*How to complete this task*.
For the records below, print the lines from the line with "For every named" through the line with "AIRC (27, 395)" exactly as written; include both end lines and exclude the rest.

[Exercise materials Boundary: Start]

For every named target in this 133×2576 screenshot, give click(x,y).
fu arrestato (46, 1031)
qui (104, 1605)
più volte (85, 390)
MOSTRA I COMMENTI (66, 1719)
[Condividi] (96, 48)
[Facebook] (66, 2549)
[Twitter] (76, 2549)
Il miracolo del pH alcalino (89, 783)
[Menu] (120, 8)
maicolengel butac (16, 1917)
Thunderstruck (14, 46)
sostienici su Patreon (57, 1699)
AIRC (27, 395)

[Exercise materials Boundary: End]
[Exercise materials Boundary: Start]

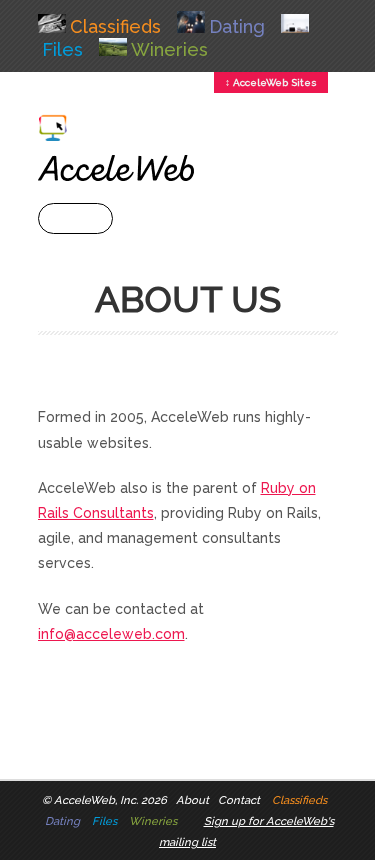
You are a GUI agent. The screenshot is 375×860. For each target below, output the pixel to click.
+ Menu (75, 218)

[Exercise materials Boundary: End]
[Exercise materials Boundary: Start]

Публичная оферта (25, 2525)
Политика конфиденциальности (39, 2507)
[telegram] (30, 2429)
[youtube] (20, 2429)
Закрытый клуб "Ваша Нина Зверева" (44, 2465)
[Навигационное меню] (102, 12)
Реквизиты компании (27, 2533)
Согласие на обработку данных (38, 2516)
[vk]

[Exercise materials Boundary: End]

*Task answer*.
For every named target in this 133×2576 screenshot, give click(x,y).
fu arrestato (46, 1031)
qui (104, 1605)
più volte (85, 390)
MOSTRA I COMMENTI (66, 1719)
[Condividi] (96, 48)
[Facebook] (66, 2549)
[Twitter] (76, 2549)
Il miracolo del pH alcalino (89, 783)
[Menu] (120, 8)
maicolengel butac (16, 1917)
Thunderstruck (14, 46)
sostienici su Patreon (57, 1699)
AIRC (27, 395)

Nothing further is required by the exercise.